Almanya, 2025 yılında siyasi bir dönüm noktasına sahne oldu. "Trafik ışığı koalisyonu" olarak bilinen önceki hükümetin dağılmasının ardından, 23 Şubat 2025 tarihinde erken genel seçimler düzenlendi. Bu seçimler, 21. Dönem Federal Meclis'in (Bundestag) 630 üyesini belirlemek üzere gerçekleştirildi.

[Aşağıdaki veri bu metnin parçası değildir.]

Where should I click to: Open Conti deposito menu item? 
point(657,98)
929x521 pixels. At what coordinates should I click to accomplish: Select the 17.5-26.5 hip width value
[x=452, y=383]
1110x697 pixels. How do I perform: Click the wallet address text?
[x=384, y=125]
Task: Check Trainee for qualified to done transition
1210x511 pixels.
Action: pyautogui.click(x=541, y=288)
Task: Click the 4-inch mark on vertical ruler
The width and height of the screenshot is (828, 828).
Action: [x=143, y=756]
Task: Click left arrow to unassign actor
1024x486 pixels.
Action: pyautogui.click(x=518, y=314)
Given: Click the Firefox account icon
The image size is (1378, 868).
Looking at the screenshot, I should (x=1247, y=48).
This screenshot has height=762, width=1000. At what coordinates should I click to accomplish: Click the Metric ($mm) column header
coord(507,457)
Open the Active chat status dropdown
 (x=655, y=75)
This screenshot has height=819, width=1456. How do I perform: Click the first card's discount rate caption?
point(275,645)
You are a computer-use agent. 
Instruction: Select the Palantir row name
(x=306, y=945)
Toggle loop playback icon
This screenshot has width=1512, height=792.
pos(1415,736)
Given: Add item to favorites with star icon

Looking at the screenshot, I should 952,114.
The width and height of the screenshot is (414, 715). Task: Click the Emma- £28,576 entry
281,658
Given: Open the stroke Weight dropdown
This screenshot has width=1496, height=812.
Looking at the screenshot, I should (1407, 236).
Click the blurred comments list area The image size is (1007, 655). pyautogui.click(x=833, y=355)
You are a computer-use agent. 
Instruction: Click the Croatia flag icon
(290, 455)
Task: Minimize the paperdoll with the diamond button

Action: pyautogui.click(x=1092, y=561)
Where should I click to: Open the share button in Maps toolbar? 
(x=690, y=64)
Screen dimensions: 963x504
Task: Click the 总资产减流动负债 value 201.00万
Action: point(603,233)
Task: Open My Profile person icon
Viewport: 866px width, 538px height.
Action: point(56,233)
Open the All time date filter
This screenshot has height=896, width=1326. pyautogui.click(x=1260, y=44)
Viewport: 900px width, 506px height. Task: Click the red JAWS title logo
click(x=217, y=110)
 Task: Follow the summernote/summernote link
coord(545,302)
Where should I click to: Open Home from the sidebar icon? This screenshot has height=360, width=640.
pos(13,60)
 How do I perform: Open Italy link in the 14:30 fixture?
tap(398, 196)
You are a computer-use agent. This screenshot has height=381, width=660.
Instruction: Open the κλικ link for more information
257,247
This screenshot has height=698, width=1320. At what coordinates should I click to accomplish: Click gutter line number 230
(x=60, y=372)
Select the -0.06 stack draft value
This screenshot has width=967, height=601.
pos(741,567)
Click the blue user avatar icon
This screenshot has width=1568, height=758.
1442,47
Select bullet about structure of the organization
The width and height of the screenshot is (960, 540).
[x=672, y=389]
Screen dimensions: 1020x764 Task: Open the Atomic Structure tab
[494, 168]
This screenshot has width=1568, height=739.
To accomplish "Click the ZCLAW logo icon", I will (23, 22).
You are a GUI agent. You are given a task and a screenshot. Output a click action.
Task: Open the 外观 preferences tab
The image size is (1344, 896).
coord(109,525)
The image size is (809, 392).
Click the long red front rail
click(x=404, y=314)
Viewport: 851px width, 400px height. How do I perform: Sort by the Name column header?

Seçim sonuçlarına göre, merkez sağ Hristiyan Demokrat Birlik (CDU) ve Hristiyan Sosyal Birlik (CSU) partilerinden oluşan CDU/CSU ittifakı, oyların %28,6'sını alarak birinci parti oldu ve 208 sandalye kazandı. Aşırı sağcı Almanya için Alternatif (AfD) partisi, %20,8 oy oranıyla ikinci sıraya yükselerek 152 sandalye elde etti. Sosyal Demokrat Parti (SPD) ise %16,4 oy alarak 120 sandalye ile üçüncü sırada yer aldı. Yeşiller Partisi %11,6 oyla 85, Sol Parti %8,8 oyla 64 sandalye kazandı. Sahra Wagenknecht İttifakı (BSW) ve Hür Demokrat Parti (FDP) ise %5'lik seçim barajını aşamayarak meclis dışında kaldı.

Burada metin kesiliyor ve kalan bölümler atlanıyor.